### [AIM OF THE TASK]
In total, how many lines of the data contain the word "scrollbar"? Only that number is wanted.

(Stored items from a collection)
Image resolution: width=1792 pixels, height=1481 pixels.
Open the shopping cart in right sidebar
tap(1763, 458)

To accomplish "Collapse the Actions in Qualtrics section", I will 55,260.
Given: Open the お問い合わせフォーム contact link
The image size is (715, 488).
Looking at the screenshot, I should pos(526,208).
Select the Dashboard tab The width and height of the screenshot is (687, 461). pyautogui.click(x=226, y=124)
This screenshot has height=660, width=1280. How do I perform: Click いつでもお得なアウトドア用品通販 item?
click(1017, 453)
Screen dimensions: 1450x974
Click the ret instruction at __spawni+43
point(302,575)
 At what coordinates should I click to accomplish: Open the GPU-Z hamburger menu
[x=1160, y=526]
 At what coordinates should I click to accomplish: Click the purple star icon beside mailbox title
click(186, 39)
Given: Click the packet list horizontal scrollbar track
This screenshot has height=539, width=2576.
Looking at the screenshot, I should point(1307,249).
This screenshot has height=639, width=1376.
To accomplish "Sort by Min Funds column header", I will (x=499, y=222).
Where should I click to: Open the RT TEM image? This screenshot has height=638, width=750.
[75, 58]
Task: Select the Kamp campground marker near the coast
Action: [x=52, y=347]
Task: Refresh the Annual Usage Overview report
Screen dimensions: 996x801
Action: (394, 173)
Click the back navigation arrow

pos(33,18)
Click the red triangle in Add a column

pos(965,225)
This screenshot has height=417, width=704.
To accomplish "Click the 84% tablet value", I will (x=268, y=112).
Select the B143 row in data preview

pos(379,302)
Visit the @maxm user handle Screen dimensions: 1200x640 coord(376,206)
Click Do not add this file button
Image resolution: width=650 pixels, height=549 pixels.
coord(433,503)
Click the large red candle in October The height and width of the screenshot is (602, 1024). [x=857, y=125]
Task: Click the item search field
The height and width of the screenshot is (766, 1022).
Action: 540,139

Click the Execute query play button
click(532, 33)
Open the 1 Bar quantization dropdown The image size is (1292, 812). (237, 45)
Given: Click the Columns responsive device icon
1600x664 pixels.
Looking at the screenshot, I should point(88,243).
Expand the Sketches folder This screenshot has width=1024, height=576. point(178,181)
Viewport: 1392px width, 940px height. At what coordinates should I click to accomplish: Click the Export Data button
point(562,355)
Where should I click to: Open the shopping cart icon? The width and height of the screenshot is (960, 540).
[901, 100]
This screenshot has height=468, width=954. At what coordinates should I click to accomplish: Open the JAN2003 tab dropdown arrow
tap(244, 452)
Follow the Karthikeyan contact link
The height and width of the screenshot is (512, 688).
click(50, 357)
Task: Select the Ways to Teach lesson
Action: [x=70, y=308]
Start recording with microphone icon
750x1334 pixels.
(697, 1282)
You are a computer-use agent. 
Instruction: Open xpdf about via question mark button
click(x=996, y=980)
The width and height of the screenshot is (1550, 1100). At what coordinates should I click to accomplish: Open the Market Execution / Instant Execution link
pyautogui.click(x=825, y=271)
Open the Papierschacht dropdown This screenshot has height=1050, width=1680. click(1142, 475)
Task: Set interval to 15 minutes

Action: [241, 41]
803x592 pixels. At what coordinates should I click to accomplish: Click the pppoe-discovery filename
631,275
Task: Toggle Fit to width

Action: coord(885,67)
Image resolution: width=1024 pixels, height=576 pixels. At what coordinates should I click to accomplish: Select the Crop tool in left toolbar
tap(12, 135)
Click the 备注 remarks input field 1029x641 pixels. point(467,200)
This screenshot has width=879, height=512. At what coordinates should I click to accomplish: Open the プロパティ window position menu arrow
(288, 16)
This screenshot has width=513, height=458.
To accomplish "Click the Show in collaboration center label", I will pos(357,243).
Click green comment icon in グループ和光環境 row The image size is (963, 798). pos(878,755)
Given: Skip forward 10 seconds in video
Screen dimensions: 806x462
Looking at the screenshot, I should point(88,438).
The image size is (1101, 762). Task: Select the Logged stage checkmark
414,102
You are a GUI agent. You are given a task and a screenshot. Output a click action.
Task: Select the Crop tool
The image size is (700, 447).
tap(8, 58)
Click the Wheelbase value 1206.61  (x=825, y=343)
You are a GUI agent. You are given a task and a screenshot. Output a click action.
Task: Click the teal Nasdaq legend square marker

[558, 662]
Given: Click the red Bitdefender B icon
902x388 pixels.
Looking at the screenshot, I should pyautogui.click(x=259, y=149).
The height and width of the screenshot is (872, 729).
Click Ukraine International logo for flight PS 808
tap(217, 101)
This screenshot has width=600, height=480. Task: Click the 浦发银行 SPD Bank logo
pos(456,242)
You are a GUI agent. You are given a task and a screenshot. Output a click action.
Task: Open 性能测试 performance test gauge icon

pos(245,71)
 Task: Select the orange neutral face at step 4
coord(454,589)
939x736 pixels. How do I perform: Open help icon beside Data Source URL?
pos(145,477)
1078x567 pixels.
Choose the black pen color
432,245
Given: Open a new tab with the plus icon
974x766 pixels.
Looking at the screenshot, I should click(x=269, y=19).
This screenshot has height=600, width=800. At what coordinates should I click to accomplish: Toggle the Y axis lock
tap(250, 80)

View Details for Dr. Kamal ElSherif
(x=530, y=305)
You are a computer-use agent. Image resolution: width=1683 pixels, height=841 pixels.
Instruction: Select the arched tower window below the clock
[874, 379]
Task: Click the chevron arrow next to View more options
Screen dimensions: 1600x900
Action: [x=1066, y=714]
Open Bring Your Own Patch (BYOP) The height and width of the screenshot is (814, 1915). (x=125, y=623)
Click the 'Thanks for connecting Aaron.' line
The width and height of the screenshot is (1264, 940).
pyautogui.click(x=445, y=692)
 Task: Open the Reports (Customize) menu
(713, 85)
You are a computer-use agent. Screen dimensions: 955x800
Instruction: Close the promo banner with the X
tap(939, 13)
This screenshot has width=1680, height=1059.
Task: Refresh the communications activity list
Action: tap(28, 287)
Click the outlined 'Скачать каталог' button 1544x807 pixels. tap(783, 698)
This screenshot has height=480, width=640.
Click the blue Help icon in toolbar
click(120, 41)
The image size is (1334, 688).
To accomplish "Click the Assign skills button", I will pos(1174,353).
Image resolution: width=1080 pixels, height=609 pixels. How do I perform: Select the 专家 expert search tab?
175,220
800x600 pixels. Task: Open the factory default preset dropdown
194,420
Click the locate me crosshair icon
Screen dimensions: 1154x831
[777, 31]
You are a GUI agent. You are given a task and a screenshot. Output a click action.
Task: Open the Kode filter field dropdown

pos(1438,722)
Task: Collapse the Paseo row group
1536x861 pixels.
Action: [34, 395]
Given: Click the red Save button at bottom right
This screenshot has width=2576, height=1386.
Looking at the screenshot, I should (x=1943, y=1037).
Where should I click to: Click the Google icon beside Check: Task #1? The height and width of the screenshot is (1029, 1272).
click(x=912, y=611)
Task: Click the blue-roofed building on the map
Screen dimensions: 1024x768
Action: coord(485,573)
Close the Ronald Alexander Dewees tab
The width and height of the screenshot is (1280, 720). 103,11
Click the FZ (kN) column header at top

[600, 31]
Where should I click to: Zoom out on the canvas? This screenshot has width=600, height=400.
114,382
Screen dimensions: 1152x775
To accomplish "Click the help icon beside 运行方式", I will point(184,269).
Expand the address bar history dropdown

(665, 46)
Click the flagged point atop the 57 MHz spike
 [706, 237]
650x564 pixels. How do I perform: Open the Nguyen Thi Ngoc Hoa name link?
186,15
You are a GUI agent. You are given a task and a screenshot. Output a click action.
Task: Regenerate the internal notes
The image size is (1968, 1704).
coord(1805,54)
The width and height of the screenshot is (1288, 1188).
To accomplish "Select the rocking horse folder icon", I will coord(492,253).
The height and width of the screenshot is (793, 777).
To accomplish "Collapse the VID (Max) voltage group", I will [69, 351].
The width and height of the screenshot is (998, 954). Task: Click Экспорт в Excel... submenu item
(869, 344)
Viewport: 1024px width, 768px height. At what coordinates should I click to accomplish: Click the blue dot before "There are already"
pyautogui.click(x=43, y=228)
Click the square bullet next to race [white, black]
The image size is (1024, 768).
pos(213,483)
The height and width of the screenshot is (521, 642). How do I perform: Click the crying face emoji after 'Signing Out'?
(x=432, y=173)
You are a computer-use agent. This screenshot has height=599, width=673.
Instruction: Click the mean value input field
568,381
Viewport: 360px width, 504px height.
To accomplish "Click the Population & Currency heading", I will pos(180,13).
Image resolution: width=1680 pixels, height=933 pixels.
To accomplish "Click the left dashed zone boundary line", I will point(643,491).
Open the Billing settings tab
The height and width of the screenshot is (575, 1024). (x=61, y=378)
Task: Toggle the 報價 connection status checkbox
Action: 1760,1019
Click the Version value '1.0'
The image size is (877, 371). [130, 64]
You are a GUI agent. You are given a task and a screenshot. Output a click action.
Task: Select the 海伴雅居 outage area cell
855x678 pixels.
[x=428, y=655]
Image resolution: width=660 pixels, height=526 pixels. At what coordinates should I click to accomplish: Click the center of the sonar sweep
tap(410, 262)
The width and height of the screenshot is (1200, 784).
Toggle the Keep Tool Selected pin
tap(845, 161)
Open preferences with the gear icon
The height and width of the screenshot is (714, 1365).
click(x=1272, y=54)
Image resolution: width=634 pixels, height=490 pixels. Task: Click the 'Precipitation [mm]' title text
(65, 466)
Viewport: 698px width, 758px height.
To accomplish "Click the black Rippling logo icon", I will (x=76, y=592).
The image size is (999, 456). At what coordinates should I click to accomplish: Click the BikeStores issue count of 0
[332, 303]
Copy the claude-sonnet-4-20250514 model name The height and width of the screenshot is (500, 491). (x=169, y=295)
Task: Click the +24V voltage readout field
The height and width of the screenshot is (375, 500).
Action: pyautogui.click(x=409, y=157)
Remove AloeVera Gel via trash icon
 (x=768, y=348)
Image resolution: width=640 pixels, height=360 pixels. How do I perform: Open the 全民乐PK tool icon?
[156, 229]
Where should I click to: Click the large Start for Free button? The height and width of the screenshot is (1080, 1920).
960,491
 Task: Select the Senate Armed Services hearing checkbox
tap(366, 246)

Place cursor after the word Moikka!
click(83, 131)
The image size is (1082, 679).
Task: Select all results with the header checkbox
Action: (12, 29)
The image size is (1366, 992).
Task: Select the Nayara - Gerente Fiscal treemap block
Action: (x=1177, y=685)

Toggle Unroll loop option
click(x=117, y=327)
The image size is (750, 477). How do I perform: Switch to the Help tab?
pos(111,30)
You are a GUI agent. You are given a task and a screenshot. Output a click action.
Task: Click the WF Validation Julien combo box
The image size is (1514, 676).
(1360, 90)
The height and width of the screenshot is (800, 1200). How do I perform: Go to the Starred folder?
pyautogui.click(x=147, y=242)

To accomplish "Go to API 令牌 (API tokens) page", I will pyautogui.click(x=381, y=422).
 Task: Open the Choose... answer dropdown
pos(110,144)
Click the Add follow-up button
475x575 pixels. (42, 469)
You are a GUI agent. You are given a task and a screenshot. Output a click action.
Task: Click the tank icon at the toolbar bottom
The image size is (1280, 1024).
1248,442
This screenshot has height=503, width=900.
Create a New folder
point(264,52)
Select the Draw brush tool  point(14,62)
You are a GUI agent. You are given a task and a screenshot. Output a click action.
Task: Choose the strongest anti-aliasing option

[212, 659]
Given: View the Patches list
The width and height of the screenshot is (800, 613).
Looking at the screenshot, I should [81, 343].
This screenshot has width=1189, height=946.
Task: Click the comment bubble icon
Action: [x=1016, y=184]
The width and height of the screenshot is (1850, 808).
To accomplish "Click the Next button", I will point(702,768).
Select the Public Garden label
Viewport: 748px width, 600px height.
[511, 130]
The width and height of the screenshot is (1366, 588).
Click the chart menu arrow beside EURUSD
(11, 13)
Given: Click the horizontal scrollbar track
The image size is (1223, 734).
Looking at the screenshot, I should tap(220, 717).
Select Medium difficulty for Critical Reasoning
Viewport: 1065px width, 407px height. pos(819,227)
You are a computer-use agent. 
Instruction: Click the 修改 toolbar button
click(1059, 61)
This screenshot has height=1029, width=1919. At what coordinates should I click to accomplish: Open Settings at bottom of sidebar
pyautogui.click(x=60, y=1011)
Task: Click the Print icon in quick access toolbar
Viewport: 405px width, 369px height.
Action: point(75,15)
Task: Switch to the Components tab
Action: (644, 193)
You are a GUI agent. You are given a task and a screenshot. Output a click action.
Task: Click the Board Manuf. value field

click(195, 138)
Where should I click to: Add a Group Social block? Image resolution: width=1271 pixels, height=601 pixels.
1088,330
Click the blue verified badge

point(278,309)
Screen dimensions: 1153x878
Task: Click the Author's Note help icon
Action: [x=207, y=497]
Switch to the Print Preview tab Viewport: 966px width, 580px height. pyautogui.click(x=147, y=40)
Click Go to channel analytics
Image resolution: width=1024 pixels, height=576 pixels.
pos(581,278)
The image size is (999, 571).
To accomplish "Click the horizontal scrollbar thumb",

### [SOLUTION TO THE EXERCISE]
3